The important part of what the NION does, in reality its raison d'etre, is the low latency audio processing. We have a number of custom DSP algorithms that are designed to achieve high quality audio and low latency. These algorithms have been proved in the NION. To achieve consistent performance, which probably holds true for any comparable system we have to run the audio signal chain processing "bare metal" so we have absolute control over what happens when. Using an OS, let alone one running on a virtualised platform introduces so many timing uncertainties that all bets are off for low latency high quality audio signal processing. There has to be dedicated h/w to deal with the audio.

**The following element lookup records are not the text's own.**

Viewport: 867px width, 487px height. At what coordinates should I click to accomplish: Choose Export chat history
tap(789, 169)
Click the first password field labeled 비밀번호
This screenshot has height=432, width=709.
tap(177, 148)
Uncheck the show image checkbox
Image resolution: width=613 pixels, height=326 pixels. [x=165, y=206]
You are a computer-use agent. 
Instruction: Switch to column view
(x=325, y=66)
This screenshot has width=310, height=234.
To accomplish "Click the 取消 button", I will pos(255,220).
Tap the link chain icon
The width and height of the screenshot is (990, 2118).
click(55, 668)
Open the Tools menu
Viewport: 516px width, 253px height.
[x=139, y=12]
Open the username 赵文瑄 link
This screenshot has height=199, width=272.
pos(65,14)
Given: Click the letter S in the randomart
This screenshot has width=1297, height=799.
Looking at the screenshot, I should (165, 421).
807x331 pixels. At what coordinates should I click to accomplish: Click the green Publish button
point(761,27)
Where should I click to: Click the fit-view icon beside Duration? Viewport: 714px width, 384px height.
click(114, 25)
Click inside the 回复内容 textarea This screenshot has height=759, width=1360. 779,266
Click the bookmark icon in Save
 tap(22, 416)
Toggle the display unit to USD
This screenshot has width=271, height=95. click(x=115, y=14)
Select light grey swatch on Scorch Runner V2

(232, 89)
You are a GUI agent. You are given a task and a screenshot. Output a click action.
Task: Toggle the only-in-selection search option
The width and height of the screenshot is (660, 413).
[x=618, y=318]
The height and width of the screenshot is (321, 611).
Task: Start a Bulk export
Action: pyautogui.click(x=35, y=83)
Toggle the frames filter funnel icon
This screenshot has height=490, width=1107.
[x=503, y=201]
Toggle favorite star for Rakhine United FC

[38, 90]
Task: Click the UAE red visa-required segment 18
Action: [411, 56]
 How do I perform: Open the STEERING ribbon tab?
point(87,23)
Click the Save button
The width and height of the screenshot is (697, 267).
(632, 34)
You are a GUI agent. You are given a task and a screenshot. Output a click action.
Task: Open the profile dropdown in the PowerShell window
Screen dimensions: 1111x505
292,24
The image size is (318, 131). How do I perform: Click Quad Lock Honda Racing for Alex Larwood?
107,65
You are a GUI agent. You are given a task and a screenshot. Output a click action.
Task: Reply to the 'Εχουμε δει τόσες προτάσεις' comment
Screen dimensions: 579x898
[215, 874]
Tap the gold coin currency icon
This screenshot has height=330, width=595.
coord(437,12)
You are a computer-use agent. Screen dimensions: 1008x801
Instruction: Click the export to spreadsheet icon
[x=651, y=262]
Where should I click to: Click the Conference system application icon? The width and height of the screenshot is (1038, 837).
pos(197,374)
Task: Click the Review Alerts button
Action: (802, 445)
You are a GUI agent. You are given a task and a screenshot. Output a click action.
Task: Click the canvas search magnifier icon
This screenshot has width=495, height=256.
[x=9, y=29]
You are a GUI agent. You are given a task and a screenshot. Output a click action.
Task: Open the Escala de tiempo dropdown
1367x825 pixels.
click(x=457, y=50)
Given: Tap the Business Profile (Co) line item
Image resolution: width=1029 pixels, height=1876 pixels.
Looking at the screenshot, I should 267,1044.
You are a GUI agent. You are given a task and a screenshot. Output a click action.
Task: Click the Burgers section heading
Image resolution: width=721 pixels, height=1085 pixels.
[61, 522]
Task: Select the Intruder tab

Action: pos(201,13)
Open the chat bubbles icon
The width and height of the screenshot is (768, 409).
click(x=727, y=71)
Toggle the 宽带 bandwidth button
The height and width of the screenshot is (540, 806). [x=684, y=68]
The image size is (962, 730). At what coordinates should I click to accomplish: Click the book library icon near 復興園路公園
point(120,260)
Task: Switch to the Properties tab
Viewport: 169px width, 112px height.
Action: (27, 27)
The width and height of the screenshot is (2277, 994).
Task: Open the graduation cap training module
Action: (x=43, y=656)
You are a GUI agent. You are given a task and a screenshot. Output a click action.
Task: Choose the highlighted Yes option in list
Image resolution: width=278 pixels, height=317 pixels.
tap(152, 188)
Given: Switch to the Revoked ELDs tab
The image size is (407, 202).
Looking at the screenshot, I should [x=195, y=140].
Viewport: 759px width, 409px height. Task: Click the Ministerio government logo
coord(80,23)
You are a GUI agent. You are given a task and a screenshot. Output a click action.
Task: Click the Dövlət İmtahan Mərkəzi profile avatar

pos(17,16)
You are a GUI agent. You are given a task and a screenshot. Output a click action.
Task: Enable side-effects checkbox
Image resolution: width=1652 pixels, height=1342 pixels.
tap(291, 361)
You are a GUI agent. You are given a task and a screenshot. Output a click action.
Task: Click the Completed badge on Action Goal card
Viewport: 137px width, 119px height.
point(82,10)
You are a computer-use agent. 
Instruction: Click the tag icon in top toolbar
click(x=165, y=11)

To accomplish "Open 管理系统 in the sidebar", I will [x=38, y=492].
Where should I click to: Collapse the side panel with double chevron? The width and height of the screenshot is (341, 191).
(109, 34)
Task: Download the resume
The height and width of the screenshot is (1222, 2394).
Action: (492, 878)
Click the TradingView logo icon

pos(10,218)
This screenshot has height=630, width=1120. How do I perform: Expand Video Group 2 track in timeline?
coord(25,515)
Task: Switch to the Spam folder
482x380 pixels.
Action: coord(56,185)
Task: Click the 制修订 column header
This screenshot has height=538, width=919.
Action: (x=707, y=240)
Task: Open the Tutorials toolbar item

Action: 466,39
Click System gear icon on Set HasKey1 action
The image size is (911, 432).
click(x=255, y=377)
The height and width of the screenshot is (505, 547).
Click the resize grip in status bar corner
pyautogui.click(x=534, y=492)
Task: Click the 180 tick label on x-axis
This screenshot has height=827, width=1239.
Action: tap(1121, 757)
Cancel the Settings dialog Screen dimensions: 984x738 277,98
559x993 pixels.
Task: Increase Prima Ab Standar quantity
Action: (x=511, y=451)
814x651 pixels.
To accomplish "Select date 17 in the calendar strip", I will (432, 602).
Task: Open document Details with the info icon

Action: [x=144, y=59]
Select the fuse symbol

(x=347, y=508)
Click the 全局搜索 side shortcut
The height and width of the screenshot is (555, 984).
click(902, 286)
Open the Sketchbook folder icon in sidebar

One thing we have issues with is network architecture. There are a lot of issues that boil down to audio engineers not being network engineers and IT engineers not being audio engineers. This is of course changing but a lot of MediaMatrix issues are down to network issues.

Expecting audio engineers to learn to manage virtualised environments or IT engineers to provide suitable highly responsive virtualised systems would probably compromise the perception of MediaMatrix. This could be overcome by providing our own virtualised boxes but then that has come back to custom h/w.

The scenario suggested is essentially a centralised architecture. Whilst this architecture is quite common a lot of people like the distributed nature of MediaMatrix. We want to continue to provide a flexible architecture to meet the demands of real world situations. As such virtualisation doesn't offer a flexible enough solution. We are aware of the need for fault tolerant systems and we want to provide one that works for MediaMatrix not one that works for Webservers.